La photographie est un outil capable de sédimenter le temps ainsi que de le matérialiser.


De l’argentique au numérique, des instantanés aux images construites, grâce à mes gestes effectués sur la photographie à la prise de vue ou après l’impression (dessin, peinture..), c’est la notion de « mémoire ancestrale », le sensible, le Temps, le non-visible, la Nature et le rapport de l’humain au paysage qui sont au cœur de mes interrogations.


J’entretiens une fascination particulière pour tout ce qui a trait au non-visible du domaine de l’impalpable tout en restant connectée « au centre » des interrogations de notre société.
Rendre visible devient alors un travail où les couches de sens gagnent à se superposer, où les juxtapositions de multiples strates creusent paradoxalement l’image pour y trouver un espace qui tendrait à montrer l’essentiel de celle-ci.


Cela passe par un temps lent d’élaborations, de fabrications qui me permettent d’interroger le monde qui m’entoure et moi-même.
La transformation du regard en gestes et en langages plastiques est défini par une volonté de circonscrire une histoire au préalable et par un protocole d’actions.

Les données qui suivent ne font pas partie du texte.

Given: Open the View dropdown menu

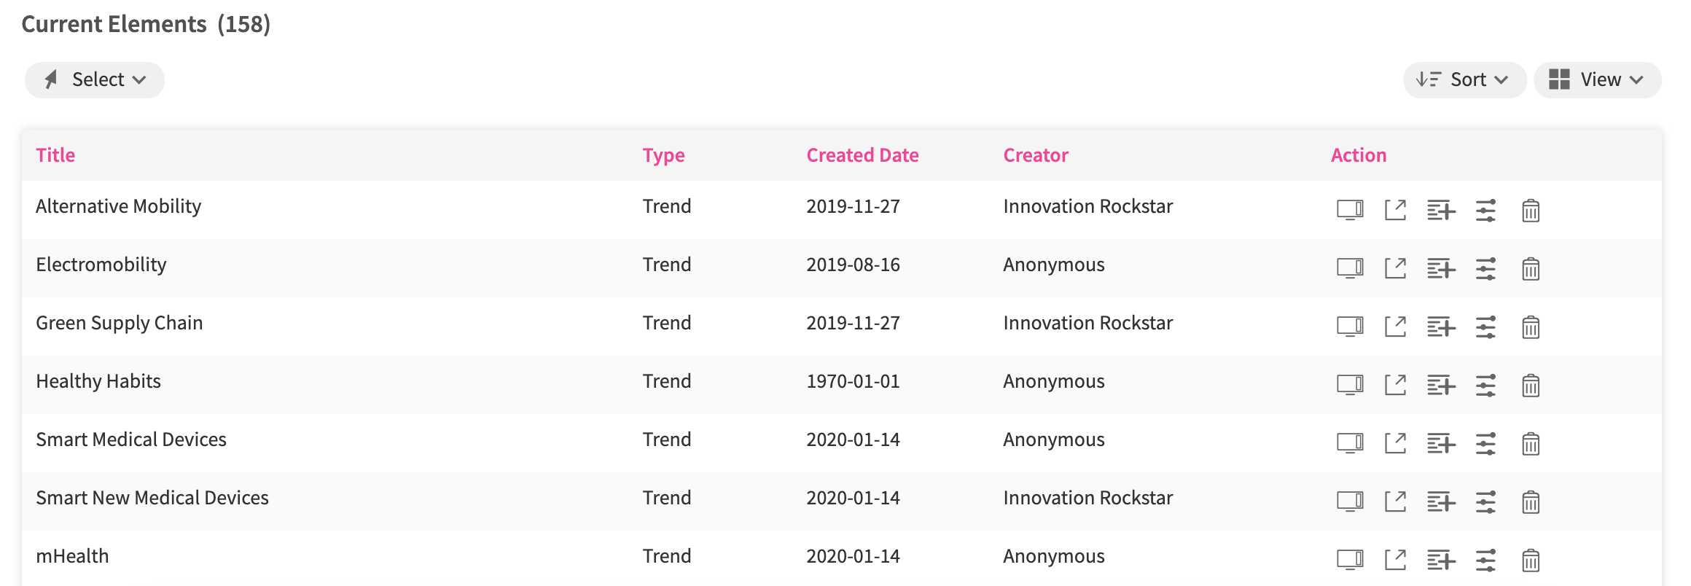Looking at the screenshot, I should tap(1597, 79).
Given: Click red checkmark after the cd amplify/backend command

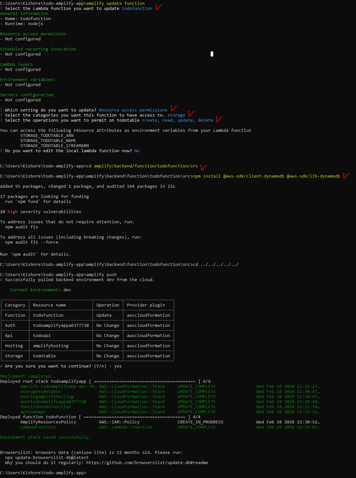Looking at the screenshot, I should pyautogui.click(x=203, y=167).
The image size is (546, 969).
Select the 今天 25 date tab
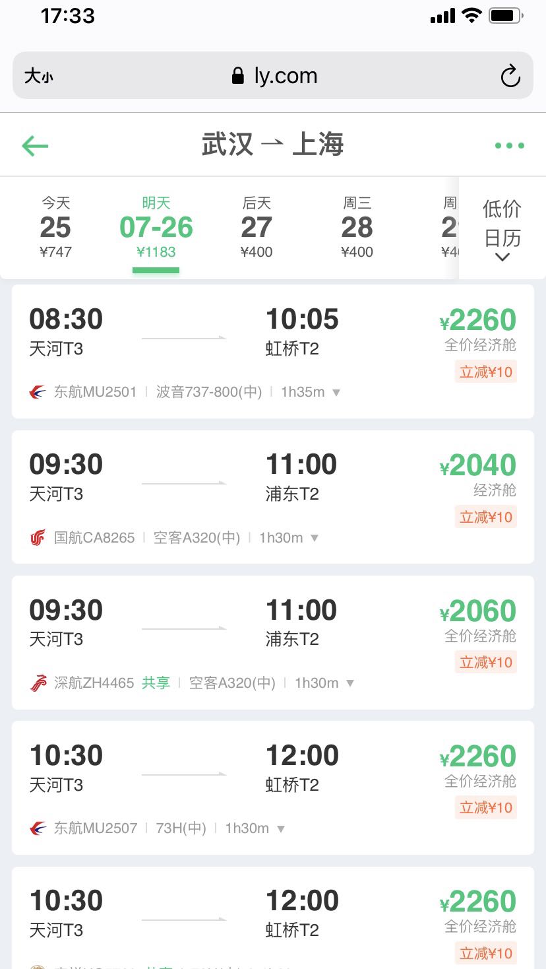(x=55, y=227)
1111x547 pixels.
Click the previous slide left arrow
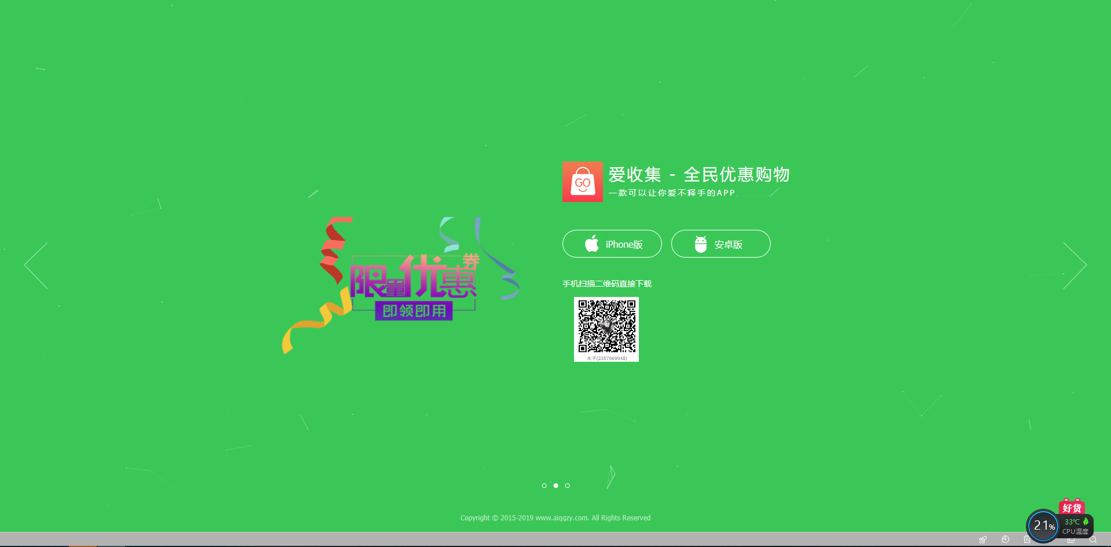36,265
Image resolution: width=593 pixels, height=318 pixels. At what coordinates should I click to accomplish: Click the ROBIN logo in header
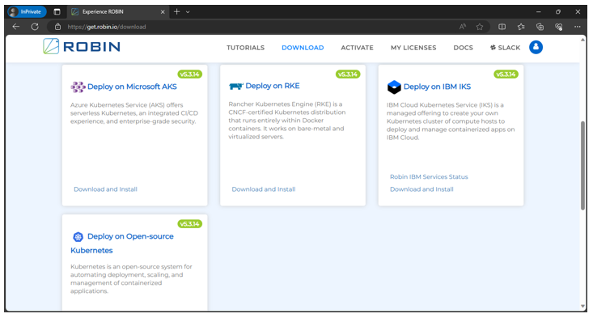tap(82, 46)
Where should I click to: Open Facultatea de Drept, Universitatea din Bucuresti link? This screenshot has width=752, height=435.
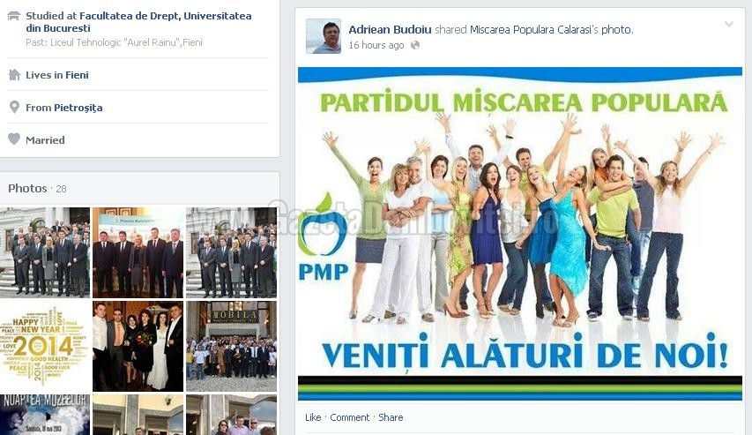(x=138, y=21)
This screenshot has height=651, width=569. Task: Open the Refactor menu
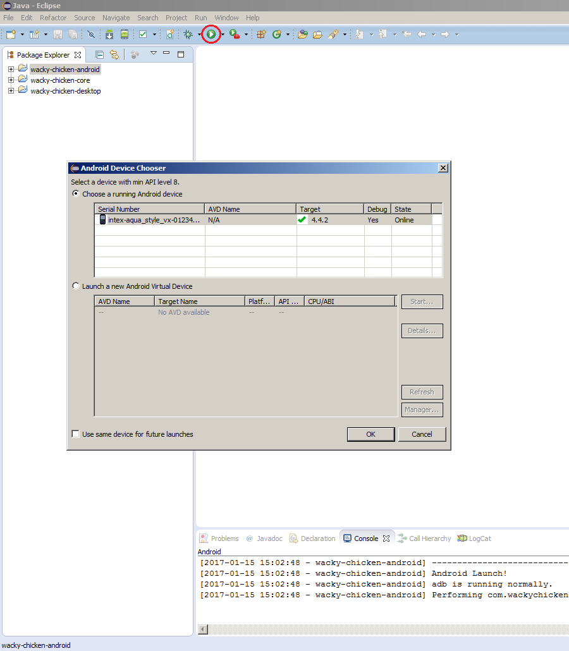[53, 18]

La photographie que je recherche a une épaisseur invisible et pourtant palpable de ma propre réalité, une matière comme fragment de mémoire.

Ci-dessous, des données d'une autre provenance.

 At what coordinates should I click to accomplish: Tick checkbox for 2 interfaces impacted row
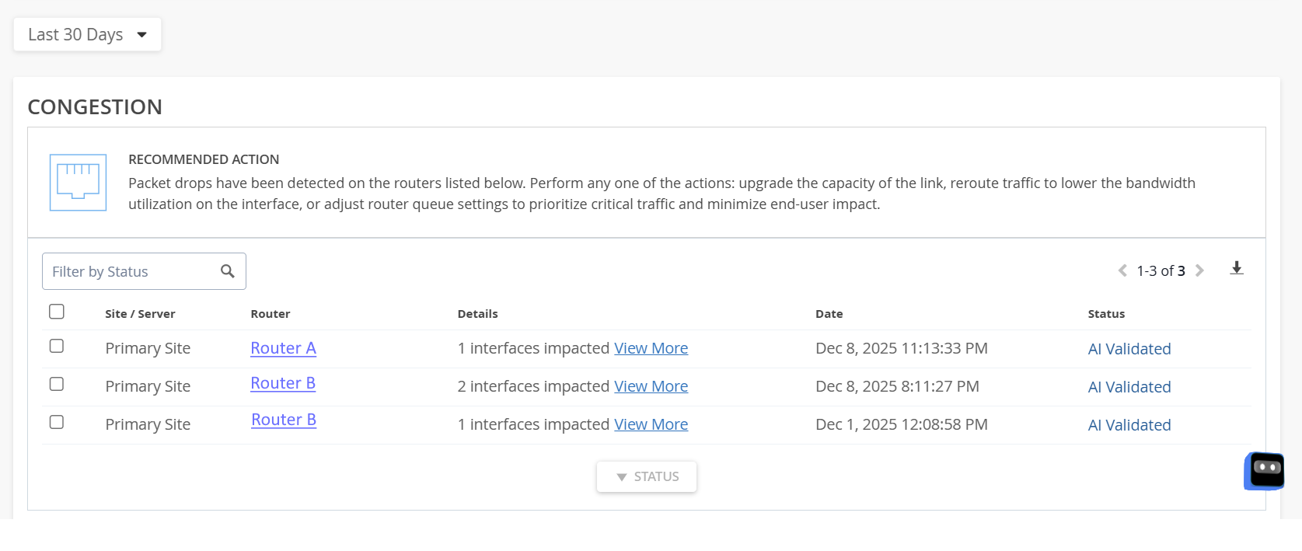click(x=57, y=384)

C’est cette fabrication qui me permet d’interroger le monde qui m’entoure et moi-même

 

 

 

 

 

 

Photography is a tool capable of sedimenting time as well as materializing it.

From film to digital, from snapshots to constructed images, thanks to my gestures made on the photograph at the shooting or after printing (drawing, painting...), it is the notion of "ancestral memory", the sensitive, Time, the non-visible, Nature and the relationship of the human to the landscape that are at the heart of my questions.

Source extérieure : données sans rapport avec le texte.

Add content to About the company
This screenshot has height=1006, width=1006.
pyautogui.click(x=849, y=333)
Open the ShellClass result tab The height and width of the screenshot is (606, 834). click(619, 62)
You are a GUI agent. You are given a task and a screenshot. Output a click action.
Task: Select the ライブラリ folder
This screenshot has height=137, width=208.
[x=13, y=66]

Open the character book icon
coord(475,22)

I have a particular fascination for all that relates to the non-visible of the impalpable while remaining connected "at the center" of the questions of our society.
Making visible then becomes a work where layers of meaning gain from being superimposed, where the juxtaposition of multiple layers paradoxically digs into the image to find a space that would tend to show its essence.

This goes through a slow time of elaborations, of fabrications that allow me to question the world around me and myself.
The transformation of the gaze into gestures and plastic languages is defined by a will to circumscribe a story beforehand and by a protocol of actions.

The photography I am looking for has an invisible yet palpable thickness of my own reality, a matter as a fragment of memory.
It is this fabrication that allows me to question the world around me and myself.